Finding Lane Lines on the Road
The goals / steps of this project are the following:
- Make a pipeline that finds lane lines on the road
- Reflect on your work in a written report
1. Describe your pipeline. As part of the description, explain how you modified the draw_lines() function.
The pipeline created for this project consists of the following steps
- Convert the RGB input image to grayscale
- Apply Gaussian blur to the grayscale image
- Apply Canny edge detection
- Masking off of a region of interest
- Applying a Hough transform to identify the line segments
- Filtering out line segments that are not likely to be part of lane lines due to their slope
- Averaging the slope and intercept of the candidate lines to calculate the position and slope of the drawn lane lines
In order to draw a single line on the left and right lanes, the drawlines() function was modified to always draw a continuous line from the bottom of the image to the top of the region of interest. The input parameters were the X intercept of this continuous line an its corresponding slope.

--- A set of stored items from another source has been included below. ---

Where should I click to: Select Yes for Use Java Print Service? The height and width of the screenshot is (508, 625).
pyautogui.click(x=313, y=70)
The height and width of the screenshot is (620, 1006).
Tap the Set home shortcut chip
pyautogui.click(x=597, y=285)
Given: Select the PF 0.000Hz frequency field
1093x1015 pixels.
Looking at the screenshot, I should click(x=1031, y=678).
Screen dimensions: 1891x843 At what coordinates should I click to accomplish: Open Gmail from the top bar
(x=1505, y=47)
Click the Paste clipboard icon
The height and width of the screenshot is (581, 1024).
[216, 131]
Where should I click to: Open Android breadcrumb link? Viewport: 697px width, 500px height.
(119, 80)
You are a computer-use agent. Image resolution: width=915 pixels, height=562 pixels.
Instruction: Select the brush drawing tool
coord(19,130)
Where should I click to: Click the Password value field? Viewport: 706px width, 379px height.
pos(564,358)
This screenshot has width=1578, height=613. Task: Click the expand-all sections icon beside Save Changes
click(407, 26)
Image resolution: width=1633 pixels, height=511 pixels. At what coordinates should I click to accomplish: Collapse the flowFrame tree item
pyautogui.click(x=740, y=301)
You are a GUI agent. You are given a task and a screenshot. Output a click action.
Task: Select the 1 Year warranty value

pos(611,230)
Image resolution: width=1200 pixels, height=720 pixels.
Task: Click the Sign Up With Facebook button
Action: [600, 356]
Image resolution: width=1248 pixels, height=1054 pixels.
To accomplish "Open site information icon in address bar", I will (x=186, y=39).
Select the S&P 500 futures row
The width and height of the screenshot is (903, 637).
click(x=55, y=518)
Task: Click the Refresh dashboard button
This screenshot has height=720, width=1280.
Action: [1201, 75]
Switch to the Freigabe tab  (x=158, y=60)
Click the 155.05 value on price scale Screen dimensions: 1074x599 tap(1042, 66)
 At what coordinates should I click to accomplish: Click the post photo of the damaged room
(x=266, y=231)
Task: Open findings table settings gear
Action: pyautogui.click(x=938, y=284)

2. Identify potential shortcomings with your current pipeline
The idea of filtering the angle of the detected segments could face difficultly in the case that the road is winding. It seems to perform reasonably well on this relatively straight highway driving. Possibly this is a contributing factor to why standard ADAS lane assist can only be used in certain situations?
Color variations in the road and lines also seemed to effect the lane detection to some extent as well. When no good line was detected, I elected to drop the displayed lane line. Although it only happed for a couple frames in the challenge, this is obviously not and acceptable solution.
Additionally, the out lane detection showed some jitter during operation. Depending on the overall control scheme, this could lead to an unpleasant riding experience.
3. Suggest possible improvements to your pipeline
A possible improvement would be to actually work with color detection, which, I could not get to work for me in this case. This would likely solve a significant amount of problems the detection of edges that are not part of the lane lines.
This would probably take me a bit of time but, it seems that a Kalman filter could be used to either:
- Predict where the lines should be based on previous computations and the trajectory of the vehicle.
- Adjust or tune the ROI based on previous observations (e.g. thresholds can be made more sensitive in the relevant region)
- Assuming only one line is seen, predict where the other should be and or adjust the ROI.
- Apply smoothing to the somewhat noisy line output.
Finally, the author can get better at Python to expedite the whole process.